— Given exercise 1 —
In the street racing thread, what does Katana200sx say happens at the strip every Thursday?
— Given exercise 2 —
Shorten the paragraph of the street racing thread that begins "i street race occasionally" into a brief list of its main points.

— Provided text —
++++++

# Racing



## SilviaFreak (Jul 16, 2003)

Is going to the strip the only thing people do? Im sorry it just sounds kind of boring. I dont think there is a bigger rush than getting in a street race. In Japan they race on highways, teams and rivals come together to test there cars out together. I think this sounds like the best racing there is. Give your opinion...


----------



## Psch91 (May 18, 2002)

Uhm, illegal, if you get caught, you can say bye bye license. You could kill innocent peole that get in your way. It might be a bigger rush on the street, but there is so much stuff that can go wrong. I say keep in on the track.


----------



## SilviaFreak (Jul 16, 2003)

Ya your right, if your a shit driver and cant see the person who is walking across the street keep it on the track. I dont think it is that hard to not get caught. ( OH SHIT!! THERES A COP!! SLOW DOWN!!)


----------



## krylonkoopaa (Sep 13, 2002)

dam dude do you have a clue . you could be the best driver in the world there are somany variables in life anything could go wrong so I say keep it on the track plus street racing is illegal and life isnt The Fast and the Furious.


----------



## SilviaFreak (Jul 16, 2003)

Oh so just because i like to street race, i dont have a clue and im just doing whatever The Fast and Furious does? Its also illegal to modify your vehicle (if you want to go beyond bolt-ons) but people still do it. Probally because the fast and furious right? WRONG!!! I hate that after that stupid movie came out people seem to think street racing was born. As far as it being dangerous, its dangerous to get in a car in the first place.


----------



## Katana200sx (May 13, 2002)

i street race occasionally and im the camera man for all of my friend's street races. yes we know the dangers and what could go wrong, but silvia is right about the rush you get and what are u gonna do...uh..meet me at the strip this thursday ok? nah go ahead and settle it. that being said i still go to the strip every thursday and run my car everytime i do something new to it. the drag strip is also a rush, but it's bc you are basically racing yourself and honing your skills unless you grudge race.


----------



## Psch91 (May 18, 2002)

SilviaFreak said:


> *Ya your right, if your a shit driver and cant see the person who is walking across the street keep it on the track. I dont think it is that hard to not get caught. ( OH SHIT!! THERES A COP!! SLOW DOWN!!) *


You ignorant bastard, thats not what I mean. I mean, youre going 70+ in a two lane road, both lanes are filled, cause youre in one and the other car is in the other, and then youre going, and some old lady pulls up in front you. Thats what I mean, what are you gonna do? Swerve over and hit the other racer? Turn the other way over the curb? Slow down and hit her from the rear? Thats one thing that could happen.

And, normally you dont even see cops, they hide somewhere and when its too late they are behind you, and youll probably run cause you think youll get away with it. Sure, believe what you want.

++++++

— Information provided —
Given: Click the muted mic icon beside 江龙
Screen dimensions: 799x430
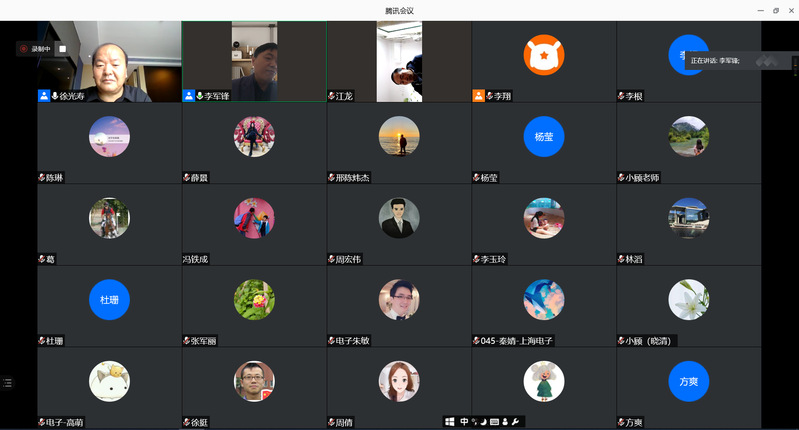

++++++

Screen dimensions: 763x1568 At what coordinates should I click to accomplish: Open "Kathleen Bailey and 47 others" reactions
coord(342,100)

++++++

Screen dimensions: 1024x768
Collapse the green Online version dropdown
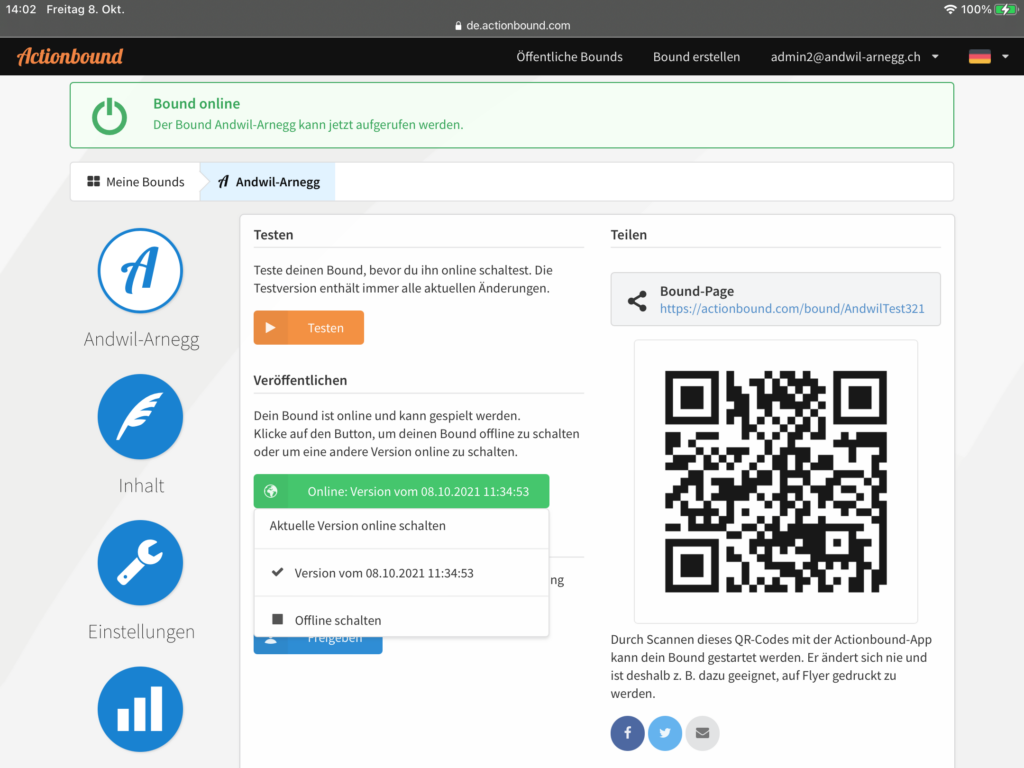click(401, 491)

++++++

— Correct result 1 —
Katana200sx goes to the strip every Thursday and runs the car each time something new is done to it.

— Correct result 2 —
- I street race occasionally and film all of my friends' street races.
- We know the dangers, but Silvia is right about the rush, and it beats telling someone to meet at the strip on Thursday instead of settling it right away.
- I still go to the strip every Thursday and run my car whenever I change something on it.
- The drag strip is also a rush, but there you mostly race yourself and hone your skills unless you grudge race.